Never install programs found on unknown websites on the Internet; you should only download applications from trusted Web sites at home and use only authorized programs at work. In addition to viruses, spyware and adware programs may be contained in these downloaded applications. Spyware and adware are nuisances that will consume unnecessary system and network resources, potentially monitor everything that you do on your computer, and often report your behavior to advertisers or other third parties. In reporting this behavior back, these programs can also send confidential information, such as your bank account and credit card numbers.
Whether at home or at work, every PC and server should be configured to run Anti-Virus and Anti-Spyware software to scan new files as they are placed on your system, monitor changes to your system by newly installed applications, and scan all files on the entire computer at least once a week. There are several commercial Anti-Virus programs that are recommended for use from Symantec, McAfee or Trend Micro. For your personal computers, two free programs from AVG and Avast are also recommended for use. Popular antispyware applications include Lavasoft Ad-Aware and Microsoft Security Essentials.
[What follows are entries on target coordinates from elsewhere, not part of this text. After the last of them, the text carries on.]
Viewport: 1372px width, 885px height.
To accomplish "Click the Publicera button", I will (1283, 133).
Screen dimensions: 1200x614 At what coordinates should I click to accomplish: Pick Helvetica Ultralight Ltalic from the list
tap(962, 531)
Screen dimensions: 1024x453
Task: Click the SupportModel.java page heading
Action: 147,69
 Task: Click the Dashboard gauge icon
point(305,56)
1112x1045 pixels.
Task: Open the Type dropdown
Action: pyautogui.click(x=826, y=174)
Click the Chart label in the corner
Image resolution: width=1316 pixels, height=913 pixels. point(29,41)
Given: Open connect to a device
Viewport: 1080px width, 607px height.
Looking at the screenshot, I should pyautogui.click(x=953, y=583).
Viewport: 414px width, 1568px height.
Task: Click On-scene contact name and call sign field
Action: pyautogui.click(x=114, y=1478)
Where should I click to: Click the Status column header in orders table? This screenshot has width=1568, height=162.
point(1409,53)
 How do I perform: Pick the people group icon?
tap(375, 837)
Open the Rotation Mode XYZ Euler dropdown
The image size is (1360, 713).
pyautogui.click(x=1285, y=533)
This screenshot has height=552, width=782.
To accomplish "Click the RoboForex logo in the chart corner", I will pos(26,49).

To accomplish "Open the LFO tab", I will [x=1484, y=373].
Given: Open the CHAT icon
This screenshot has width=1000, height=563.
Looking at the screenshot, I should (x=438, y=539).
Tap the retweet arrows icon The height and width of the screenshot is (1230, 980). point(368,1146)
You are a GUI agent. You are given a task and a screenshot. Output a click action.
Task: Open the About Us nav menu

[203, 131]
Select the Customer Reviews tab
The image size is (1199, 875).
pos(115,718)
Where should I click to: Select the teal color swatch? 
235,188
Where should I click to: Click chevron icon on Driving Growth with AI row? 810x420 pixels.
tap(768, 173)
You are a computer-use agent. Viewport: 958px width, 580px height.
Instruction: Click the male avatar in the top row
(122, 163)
You should be sure to check for periodic updates for both Anti-Virus and Anti-Spyware applications to ensure that your system is protected against all of the most current threats on the Internet.
Using Public Computers
Public computers offer no guarantees of security or privacy of any information that is accessed while using them. This includes any email that you may have read, any credit cards that you used while shopping, or any passwords entered. You should only use public computers when absolutely necessary or for general web browsing. If you enter any sensitive information while using a public computer, be sure to empty the cache for the browser, delete any history within the browser, and clear any information that may have been stored on a form that you filled out. For more information on how to stay safe while using a public computer with Internet Explorer, please visit this web page provided by Microsoft.
Be sure to backup essential data on your computers. It is recommended that any critical files are backed up on a regular basis to protect against loss of data in event of a system crash. Backup software is included with all versions of the Microsoft and Apple operating systems. This can be used to protect your data by moving it to another computer, a set of DVDs, an external hard drive or a USB memory thumb drive.
Ensure that your IT group is properly managing network security. A security approach that leverages several layers is the most effective in protecting the computers and information that is stored on them. Firewalls, internet web filtering software, wireless network protection and several other technologies should be reviewed for applicability of use within your organization.